Our Science
Biotechnology is rapidly advancing allowing previously unthinkable gene and cell therapies that could cure untreatable diseases. However, the fundamental problem of delivery of these technologies into cells has not been solved. SE-Therapeutics’ technological platform leverages a protein domain, perfected by natural selection, to generate the next generation of biotechnological tools that can enter cells unaided.
We have developed a breakthrough version of CRISPR/Cas9 that enables gene editing in previously difficult and uneconomical cell types. Gene editing is now simple and efficient. Exploration for new gene therapies for incurable diseases is now attainable. Additionally, in the stem/cell therapy space, our technological platform reduces the complexity and increases the final yield of production.
Utilizing our team’s strong scientific background and through academic collaboration with elite institutions we are developing self-entering biologics that go beyond gene therapy. Aiming for intracellular targets with antibodies and other modalities is now a reality. We look forward to the development of novel biologic therapeutics and new tools for the scientific community to bolster their R&D.
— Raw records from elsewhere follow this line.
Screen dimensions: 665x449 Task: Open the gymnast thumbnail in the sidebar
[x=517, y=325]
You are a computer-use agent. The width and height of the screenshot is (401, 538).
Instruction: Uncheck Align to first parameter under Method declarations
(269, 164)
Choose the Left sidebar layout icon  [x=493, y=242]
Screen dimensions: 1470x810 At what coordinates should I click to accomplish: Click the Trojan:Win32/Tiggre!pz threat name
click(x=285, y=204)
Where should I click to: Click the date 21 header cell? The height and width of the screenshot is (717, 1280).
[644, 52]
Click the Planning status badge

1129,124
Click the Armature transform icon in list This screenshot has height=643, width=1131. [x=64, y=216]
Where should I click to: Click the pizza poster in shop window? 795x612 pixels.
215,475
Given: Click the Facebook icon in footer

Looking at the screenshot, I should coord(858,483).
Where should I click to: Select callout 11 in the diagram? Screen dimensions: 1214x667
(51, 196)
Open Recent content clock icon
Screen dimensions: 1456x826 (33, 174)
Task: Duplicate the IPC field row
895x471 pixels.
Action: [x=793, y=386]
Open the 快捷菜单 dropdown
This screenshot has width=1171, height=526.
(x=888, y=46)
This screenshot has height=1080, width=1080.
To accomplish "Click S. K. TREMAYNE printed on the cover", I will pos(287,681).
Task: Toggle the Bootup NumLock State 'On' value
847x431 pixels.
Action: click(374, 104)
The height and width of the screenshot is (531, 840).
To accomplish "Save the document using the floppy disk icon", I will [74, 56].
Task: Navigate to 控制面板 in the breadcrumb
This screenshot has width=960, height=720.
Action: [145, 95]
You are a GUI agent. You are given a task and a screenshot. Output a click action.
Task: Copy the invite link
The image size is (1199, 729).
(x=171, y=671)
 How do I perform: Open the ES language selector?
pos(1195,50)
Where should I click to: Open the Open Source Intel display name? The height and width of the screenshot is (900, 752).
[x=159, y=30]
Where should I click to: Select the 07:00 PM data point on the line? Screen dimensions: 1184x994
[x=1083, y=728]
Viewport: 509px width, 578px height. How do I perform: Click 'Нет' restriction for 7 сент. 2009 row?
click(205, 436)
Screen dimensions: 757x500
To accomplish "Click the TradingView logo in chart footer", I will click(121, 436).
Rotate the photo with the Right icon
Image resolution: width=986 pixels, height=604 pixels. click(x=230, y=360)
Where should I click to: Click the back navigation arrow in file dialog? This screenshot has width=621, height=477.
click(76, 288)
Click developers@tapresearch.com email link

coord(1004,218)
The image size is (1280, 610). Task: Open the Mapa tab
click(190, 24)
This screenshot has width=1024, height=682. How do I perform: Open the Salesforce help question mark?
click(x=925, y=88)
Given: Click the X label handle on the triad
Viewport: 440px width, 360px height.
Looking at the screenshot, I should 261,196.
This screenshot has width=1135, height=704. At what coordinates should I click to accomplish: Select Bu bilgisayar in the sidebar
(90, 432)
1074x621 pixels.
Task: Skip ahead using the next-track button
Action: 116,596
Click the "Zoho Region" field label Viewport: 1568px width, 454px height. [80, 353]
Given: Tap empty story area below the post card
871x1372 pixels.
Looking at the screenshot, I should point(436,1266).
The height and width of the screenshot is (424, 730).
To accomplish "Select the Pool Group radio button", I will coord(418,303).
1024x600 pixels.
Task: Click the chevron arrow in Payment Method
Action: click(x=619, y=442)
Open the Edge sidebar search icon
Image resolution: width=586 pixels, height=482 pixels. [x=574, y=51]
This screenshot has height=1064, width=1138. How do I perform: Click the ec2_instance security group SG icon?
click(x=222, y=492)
Self-Entering Domain (SED) Biology
SED is a protein domain from a toxin found in bacteria. Through constant evolutionary pressures, these bacterial toxins have become highly efficient at entering cells. We have engineered SED to remove the harmful protein domain of the toxin to build a superior cellular delivery vehicle that can simply be conjoined to any biologic. SED gives biologic the ability to enter cells without any additional aid making them self-entering, and thus easy and effective to use
How It Works
SED takes advantage of its very high binding affinity domain to bind to a common cell surface receptor. The binding of SED initiates receptor-mediated endocytosis bringing the biologic into the cell. During the cellular trafficking process, a secondary protein domain of SED is activated driving it to penetrate the endosomal membrane and releasing the biologic into the cytoplasm. Once released, the biologic performs its intended function inside of the cell.